What are reasoning models, and what is test-time compute?

Accepted Answer

Reasoning models are trained to produce an extended chain of thought before answering, often via reinforcement learning, so they spend more computation deliberating on hard problems. Test-time compute is the idea of improving answer quality by allocating more inference-time compute, for example longer reasoning chains, sampling multiple solutions, or self-verification, rather than only scaling parameters.

Question 48

What techniques reduce LLM cost and latency in production?

Accepted Answer

Cost scales with input plus output tokens; latency scales with output tokens and model size. The highest-leverage levers are: model routing (use a small model when the task is simple), prompt caching (reuse expensive prefix computation), output length control, and batching. Together these can cut spend 60–90% without quality regression.

Question 49

What is the difference between retrieval and reranking in a RAG pipeline?

(Stored data)
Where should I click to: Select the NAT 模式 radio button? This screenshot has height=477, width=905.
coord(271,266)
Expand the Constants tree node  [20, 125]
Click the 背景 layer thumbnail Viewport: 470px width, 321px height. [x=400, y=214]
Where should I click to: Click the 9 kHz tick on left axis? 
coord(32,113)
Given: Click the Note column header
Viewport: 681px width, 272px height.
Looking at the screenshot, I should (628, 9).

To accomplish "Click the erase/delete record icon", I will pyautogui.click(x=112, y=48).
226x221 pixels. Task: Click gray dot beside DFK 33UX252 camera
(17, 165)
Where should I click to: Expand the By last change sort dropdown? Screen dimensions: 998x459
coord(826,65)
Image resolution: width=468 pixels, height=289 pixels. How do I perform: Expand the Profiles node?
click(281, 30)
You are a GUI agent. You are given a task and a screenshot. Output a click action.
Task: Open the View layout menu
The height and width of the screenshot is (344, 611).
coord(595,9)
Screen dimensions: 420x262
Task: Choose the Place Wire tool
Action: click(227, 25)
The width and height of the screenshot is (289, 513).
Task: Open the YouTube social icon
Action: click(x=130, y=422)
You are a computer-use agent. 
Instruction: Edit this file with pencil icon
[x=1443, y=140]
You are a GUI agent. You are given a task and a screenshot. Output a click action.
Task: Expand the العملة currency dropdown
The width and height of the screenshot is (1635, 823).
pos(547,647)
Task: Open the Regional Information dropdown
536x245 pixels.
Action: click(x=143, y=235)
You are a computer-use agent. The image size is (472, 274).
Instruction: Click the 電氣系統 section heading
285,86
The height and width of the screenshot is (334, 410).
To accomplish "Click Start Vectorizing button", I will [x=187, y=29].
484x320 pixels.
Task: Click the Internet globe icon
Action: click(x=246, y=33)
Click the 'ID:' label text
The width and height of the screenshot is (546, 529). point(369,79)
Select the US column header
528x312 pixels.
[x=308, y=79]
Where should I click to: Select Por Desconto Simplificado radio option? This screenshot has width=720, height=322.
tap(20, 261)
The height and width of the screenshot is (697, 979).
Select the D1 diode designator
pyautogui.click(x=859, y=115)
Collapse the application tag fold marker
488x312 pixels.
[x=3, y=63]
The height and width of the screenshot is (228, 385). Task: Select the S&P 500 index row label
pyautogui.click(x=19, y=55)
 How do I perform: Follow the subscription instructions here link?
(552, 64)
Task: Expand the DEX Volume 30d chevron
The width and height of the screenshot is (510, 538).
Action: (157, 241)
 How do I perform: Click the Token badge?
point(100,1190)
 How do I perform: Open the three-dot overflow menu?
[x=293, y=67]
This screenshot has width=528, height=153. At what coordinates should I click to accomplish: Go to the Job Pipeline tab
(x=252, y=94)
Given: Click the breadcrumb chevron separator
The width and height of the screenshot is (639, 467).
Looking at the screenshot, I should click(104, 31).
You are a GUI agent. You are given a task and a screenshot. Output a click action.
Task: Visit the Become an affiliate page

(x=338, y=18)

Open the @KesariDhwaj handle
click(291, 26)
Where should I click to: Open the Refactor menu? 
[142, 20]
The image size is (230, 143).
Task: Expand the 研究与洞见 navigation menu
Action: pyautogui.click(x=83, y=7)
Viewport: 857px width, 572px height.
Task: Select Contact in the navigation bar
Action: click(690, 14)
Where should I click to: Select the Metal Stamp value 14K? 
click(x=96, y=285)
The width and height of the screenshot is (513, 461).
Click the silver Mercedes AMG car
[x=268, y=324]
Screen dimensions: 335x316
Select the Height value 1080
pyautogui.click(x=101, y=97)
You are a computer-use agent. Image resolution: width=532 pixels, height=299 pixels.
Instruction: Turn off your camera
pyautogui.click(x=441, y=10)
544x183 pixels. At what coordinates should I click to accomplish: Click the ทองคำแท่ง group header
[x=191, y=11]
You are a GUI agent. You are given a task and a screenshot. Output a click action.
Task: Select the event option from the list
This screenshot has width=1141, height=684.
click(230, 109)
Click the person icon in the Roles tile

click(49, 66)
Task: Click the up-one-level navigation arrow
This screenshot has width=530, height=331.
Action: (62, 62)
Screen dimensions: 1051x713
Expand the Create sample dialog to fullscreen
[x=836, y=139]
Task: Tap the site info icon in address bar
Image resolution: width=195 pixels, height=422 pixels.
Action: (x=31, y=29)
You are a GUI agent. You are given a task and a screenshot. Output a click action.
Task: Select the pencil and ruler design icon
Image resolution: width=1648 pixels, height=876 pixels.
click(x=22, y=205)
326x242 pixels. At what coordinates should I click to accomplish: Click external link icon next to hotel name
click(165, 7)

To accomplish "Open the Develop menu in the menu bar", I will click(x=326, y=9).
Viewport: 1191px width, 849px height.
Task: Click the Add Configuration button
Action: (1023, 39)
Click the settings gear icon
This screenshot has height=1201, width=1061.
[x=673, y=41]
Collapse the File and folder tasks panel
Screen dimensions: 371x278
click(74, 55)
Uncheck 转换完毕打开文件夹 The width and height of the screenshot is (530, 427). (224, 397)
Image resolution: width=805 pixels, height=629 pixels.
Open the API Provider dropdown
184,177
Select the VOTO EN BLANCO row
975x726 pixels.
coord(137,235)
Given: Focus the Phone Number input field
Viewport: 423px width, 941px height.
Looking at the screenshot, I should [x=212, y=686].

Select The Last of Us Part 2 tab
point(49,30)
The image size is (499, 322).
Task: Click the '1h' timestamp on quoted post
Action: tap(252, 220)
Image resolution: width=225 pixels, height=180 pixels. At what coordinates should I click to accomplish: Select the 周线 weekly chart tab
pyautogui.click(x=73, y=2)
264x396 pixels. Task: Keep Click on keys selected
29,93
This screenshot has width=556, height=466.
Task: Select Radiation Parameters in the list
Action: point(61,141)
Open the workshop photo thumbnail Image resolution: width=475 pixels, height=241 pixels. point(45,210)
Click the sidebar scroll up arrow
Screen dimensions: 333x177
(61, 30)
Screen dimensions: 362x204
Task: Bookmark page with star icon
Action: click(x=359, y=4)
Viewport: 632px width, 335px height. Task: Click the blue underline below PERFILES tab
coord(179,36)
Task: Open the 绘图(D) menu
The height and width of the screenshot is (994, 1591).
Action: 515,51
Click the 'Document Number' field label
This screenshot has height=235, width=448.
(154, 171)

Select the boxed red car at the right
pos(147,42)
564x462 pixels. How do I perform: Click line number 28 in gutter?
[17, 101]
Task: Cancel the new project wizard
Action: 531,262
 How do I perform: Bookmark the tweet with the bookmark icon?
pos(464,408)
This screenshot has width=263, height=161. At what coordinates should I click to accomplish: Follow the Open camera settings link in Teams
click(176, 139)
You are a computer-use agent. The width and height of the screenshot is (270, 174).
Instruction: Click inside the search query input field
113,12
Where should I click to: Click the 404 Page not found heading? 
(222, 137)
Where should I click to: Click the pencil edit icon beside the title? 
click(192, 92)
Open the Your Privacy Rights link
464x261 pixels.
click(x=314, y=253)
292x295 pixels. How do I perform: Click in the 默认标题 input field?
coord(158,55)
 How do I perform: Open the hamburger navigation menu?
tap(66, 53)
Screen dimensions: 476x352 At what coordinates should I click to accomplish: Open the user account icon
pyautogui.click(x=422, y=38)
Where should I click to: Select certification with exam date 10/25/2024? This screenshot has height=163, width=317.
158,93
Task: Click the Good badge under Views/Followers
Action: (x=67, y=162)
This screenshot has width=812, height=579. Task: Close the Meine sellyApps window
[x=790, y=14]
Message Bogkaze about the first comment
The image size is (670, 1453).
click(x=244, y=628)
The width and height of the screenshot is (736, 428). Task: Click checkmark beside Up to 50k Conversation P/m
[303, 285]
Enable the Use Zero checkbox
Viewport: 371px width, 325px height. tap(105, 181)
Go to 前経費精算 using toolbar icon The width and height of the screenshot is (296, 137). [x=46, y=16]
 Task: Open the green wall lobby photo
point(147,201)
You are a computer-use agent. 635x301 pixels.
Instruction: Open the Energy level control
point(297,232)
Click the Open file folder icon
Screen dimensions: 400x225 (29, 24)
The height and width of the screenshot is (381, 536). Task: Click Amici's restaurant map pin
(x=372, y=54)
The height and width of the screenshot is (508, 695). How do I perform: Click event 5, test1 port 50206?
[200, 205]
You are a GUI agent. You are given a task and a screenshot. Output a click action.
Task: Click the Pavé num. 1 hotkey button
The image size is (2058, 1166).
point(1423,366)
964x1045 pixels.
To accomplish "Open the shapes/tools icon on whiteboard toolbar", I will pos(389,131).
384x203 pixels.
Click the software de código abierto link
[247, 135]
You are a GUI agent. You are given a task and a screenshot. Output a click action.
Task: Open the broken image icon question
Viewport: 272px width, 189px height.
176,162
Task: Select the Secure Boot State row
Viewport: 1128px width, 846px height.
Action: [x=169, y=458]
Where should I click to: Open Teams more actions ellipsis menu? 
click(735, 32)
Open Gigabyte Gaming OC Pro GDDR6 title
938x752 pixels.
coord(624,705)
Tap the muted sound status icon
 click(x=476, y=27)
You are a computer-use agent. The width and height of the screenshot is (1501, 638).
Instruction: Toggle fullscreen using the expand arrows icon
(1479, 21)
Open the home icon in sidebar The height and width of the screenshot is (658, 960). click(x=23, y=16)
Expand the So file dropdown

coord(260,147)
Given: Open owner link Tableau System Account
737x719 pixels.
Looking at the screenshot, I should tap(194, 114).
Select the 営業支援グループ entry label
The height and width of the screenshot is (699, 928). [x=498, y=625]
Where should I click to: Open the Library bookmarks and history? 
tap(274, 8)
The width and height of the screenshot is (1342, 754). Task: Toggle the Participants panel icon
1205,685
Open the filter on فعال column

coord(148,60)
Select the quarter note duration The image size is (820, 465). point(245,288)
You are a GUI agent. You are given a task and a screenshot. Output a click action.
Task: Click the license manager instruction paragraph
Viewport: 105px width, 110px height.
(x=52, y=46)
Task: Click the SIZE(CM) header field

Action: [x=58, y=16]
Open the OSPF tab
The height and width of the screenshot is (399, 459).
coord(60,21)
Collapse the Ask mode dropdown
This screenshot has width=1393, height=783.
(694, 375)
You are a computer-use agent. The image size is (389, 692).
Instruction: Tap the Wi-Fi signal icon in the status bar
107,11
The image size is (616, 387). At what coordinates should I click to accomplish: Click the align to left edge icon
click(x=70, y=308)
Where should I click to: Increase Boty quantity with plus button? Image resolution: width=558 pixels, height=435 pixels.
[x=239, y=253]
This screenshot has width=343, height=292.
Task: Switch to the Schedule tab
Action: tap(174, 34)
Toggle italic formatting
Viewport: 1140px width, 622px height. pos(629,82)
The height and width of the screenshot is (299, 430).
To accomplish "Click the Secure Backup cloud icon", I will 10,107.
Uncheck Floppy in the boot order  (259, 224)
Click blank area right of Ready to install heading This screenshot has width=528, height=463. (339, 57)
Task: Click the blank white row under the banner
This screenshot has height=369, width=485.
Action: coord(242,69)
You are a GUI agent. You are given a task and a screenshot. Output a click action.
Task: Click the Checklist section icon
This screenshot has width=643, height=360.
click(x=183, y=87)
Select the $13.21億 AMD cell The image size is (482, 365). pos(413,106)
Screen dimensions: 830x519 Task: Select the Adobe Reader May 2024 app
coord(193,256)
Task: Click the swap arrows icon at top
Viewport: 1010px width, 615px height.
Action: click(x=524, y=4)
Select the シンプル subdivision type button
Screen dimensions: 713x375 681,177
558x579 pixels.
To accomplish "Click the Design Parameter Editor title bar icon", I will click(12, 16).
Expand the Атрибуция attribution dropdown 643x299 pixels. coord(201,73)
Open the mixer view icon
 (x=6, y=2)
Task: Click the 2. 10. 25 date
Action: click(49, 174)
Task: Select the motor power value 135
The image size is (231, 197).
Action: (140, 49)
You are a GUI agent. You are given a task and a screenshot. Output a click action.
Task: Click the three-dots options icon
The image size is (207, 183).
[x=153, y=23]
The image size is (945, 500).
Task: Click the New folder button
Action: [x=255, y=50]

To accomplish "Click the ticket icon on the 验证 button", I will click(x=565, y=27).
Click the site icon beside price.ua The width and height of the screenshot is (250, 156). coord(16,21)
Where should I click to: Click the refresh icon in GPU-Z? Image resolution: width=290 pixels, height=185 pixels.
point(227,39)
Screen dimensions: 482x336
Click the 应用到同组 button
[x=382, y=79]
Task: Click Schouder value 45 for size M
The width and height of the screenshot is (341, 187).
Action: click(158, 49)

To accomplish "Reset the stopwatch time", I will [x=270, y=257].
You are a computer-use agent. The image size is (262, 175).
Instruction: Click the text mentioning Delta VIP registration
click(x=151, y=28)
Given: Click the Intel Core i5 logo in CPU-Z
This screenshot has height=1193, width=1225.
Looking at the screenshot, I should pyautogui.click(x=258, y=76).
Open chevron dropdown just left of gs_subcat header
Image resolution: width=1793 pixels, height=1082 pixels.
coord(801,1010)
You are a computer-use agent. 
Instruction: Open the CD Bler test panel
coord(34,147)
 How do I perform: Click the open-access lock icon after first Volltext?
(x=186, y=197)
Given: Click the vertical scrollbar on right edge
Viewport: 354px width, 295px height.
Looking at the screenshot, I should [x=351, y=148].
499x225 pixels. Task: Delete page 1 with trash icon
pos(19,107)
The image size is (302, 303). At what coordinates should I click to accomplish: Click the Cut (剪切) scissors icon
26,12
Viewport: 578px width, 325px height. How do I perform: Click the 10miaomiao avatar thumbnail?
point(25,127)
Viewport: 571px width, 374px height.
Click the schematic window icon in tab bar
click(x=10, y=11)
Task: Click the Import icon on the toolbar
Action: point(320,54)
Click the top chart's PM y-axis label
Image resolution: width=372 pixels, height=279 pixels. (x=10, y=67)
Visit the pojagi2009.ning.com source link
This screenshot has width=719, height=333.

* TASKS AND EXERCISES
1. Retype the passage on large language models from "Reasoning models are" up to and including "without quality regression.".
2. In the passage on large language models, what does latency scale with?
3. Write what comes next in the passage on large language models, starting after its last line.
The records have no connection to the passage on large language models.

* EXPECTED OUTPUTS
1.
Reasoning models are trained to produce an extended chain of thought before answering, often via reinforcement learning, so they spend more computation deliberating on hard problems. Test-time compute is the idea of improving answer quality by allocating more inference-time compute, for example longer reasoning chains, sampling multiple solutions, or self-verification, rather than only scaling parameters.

Question 48

What techniques reduce LLM cost and latency in production?

Accepted Answer

Cost scales with input plus output tokens; latency scales with output tokens and model size. The highest-leverage levers are: model routing (use a small model when the task is simple), prompt caching (reuse expensive prefix computation), output length control, and batching. Together these can cut spend 60–90% without quality regression.

2. Output tokens and model size.

3.
Accepted Answer

Retrieval cheaply searches a large corpus and returns a candidate set, prioritizing recall. Reranking applies a more expensive query-document model to that small set and improves precision and ordering at the top. A reranker cannot recover relevant documents absent from the retrieved candidates, so evaluate first-stage recall separately.

Question 50

What is hybrid search and when should you use semantic vs keyword retrieval?

Accepted Answer

Keyword search (BM25) excels at exact term matching — product codes, proper nouns, rare abbreviations. Semantic search (dense embeddings) captures meaning and handles paraphrases. Hybrid search runs both in parallel and merges scores with Reciprocal Rank Fusion, giving the best of both worlds for most production RAG systems.